Repository files navigation

Scalog: A Scalable, Totally Ordered Shared Log

Build Status

Scalog is an ongoing research venture, striving to create a high throughput and easily reconfigurable totally ordered shared log.

Quickstart

The easiest way to bootstrap a bare metal computing cluster with scalog is:

  1. Clone this repository on the desired machines
  2. cd into this repository and then run cd deploy
  3. Run the bootstrapping scripts by executing chmod +x bootstrap-scalog.sh && ./bootstrap-scalog or bash bootstrap-scalog.sh

After following the prompts from the scripts, the bootstrapping script should install kubeadm and docker, bootstrap a kubernetes cluster, and then start a small sample instance of Scalog on that cluster.

If for whatever reason you would like to see the outputs of each command executed in the script, run debug-bootstrap-scalog.sh instead.

Kubernetes Dashboard

In most cases, it is convinient to utilize Kubernetes's built in dashboard to view the status of the Scalog cluster, as opposed to using the terminal kubectl interface. To activate the kubernetes dashboard, run:

kubectl apply -f https://raw.githubusercontent.com/kubernetes/dashboard/v1.10.1/src/deploy/recommended/kubernetes-dashboard.yaml

This instruction loads the image for running the kubernetes dashboard. At this point, the dashboard is only accessible internally. We need to expose the cluster to external traffic. Run kubectl -n kube-system edit service kubernetes-dashboard to edit the service. Change type: ClusterIP to type: NodePort and save the file. This should update the existing service to route traffic from an external port to the dashboard service.

You can find this port number by running kubectl -n kube-system get service kubernetes-dashboard. Access to the kubernetes dashboard is therefore done by using the IP address base (found from kubectl cluster-info) and using the port given by running the aforementioned command. Historically, if using Google Chrome, a popup window will appear describing an unsafe connection -- just bypass it. If nothing appears by querying the IP address and proper port, try using https.

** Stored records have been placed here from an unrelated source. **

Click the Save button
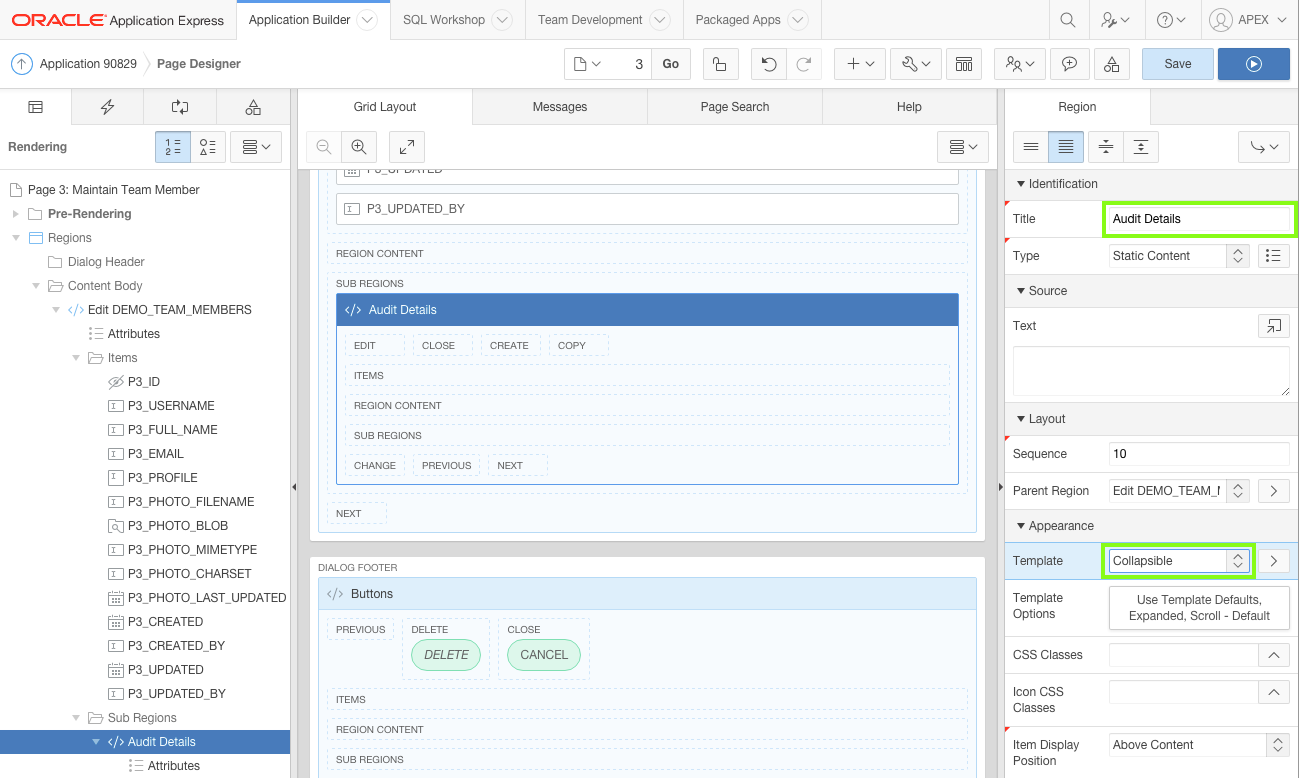Viewport: 1299px width, 778px height. (1177, 63)
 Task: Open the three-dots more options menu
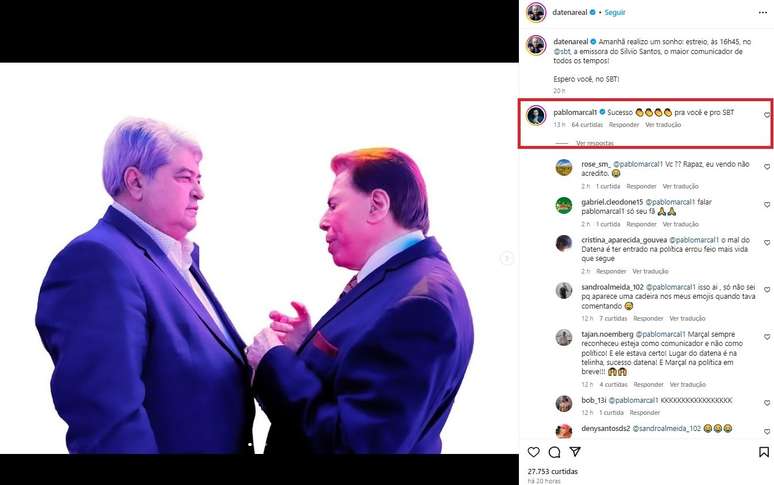point(763,12)
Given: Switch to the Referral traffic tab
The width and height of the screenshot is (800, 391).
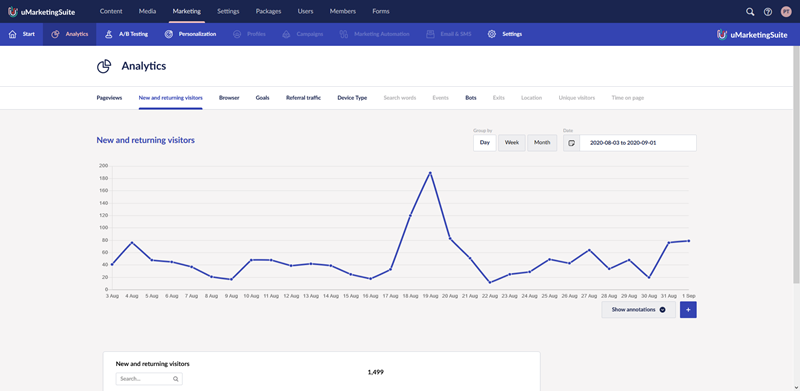Looking at the screenshot, I should (x=304, y=97).
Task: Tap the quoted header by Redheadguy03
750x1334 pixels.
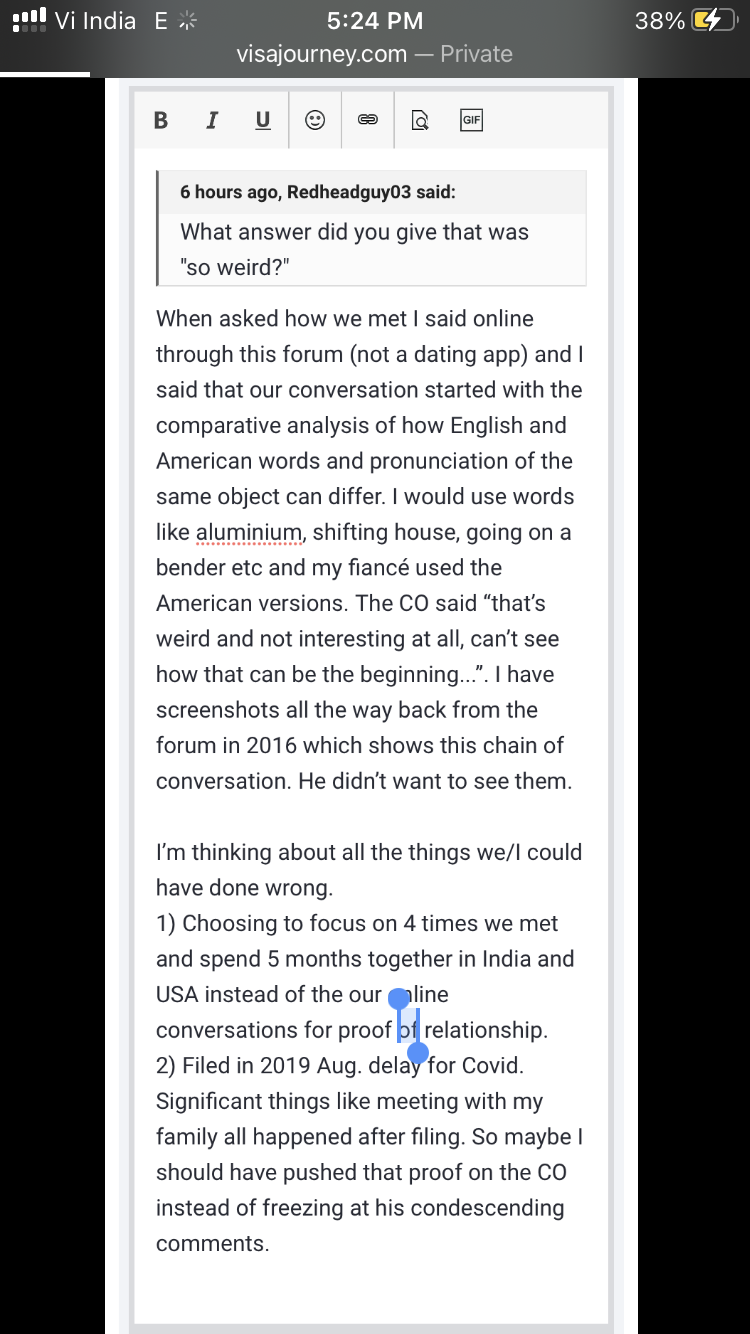Action: pyautogui.click(x=317, y=192)

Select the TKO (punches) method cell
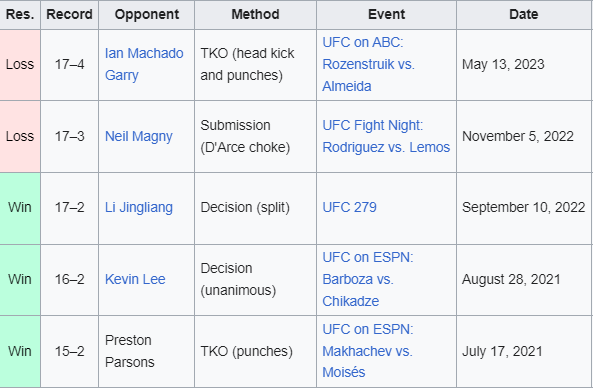coord(255,351)
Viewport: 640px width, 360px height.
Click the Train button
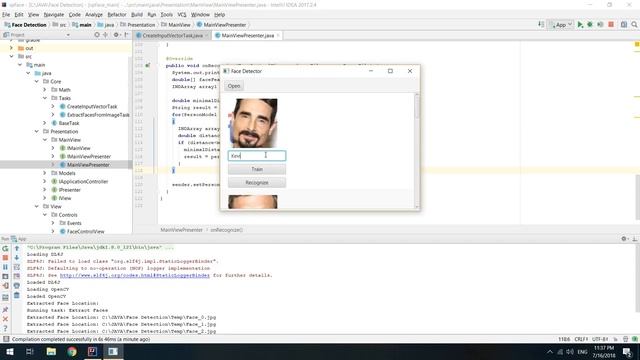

To access the dashboard, Kubernetes requires login credentials. As a quick and dirty way to generate an admin token, we simple create a new user. Make a new file (and name it, for example, admin.yaml), and populate it with the following:

apiVersion: v1
kind: ServiceAccount
metadata:
  name: admin-user
  namespace: kube-system
---
apiVersion: rbac.authorization.k8s.io/v1
kind: ClusterRoleBinding
metadata:
  name: admin-user
roleRef:
  apiGroup: rbac.authorization.k8s.io
  kind: ClusterRole
  name: cluster-admin
subjects:
- kind: ServiceAccount
  name: admin-user
  namespace: kube-system

Save and exit the file. Then run kubectl create -f admin.yaml or whatever you have named the file. This should create a user account with administrative priveledges to most portions of the cluster. With this, we can generate an access token for the dashboard. Get the token by running kubectl -n kube-system describe secret $(kubectl -n kube-system get secret | grep admin-user | awk '{print $1}').

Developing on Scalog

The following assumes you're running a Unix based machine (Linux/Mac). These are also written by David in retrospect after he's installed everything so some steps might be missing.

Installing Go

  1. Find the right download for your system here.
  2. Set your $GOPATH by adding this to your ~/.bashrc (~/.bash_profile on MacOS). Note that this is different from $GOROOT, where Go is installed:
    export GOPATH="$HOME/go"
    PATH=$PATH:$GOPATH/bin
    Refresh your environment variables:
    • Windows, Linux:
       source ~/.bashrc
    • MacOS:
       source ~/.bash_profile
    Prepare for installing dep (for dependency management) by running:
    mkdir ~/go
    mkdir ~/go/bin
    mkdir ~/go/src
    mkdir ~/go/pkg
  3. Install dep by executing:
    curl https://raw.githubusercontent.com/golang/dep/master/install.sh | sh
    Based on the instructions here.

Cloning

Run the following to clone this repository into the right place:

cd ~/go/src
mkdir -p github.com/scalog
cd github.com/scalog
git clone https://github.com/scalog/scalog.git

Updating dependencies

Run dep ensure in ~/go/src/github.com/scalog/scalog. This should update your Gopkg.lock and Gopkg.toml files.

ProtoBuf

Installing

In order to convert .proto files into .pb.go files for serializing & deserializing messages, we need to install ProtoBuf for Golang.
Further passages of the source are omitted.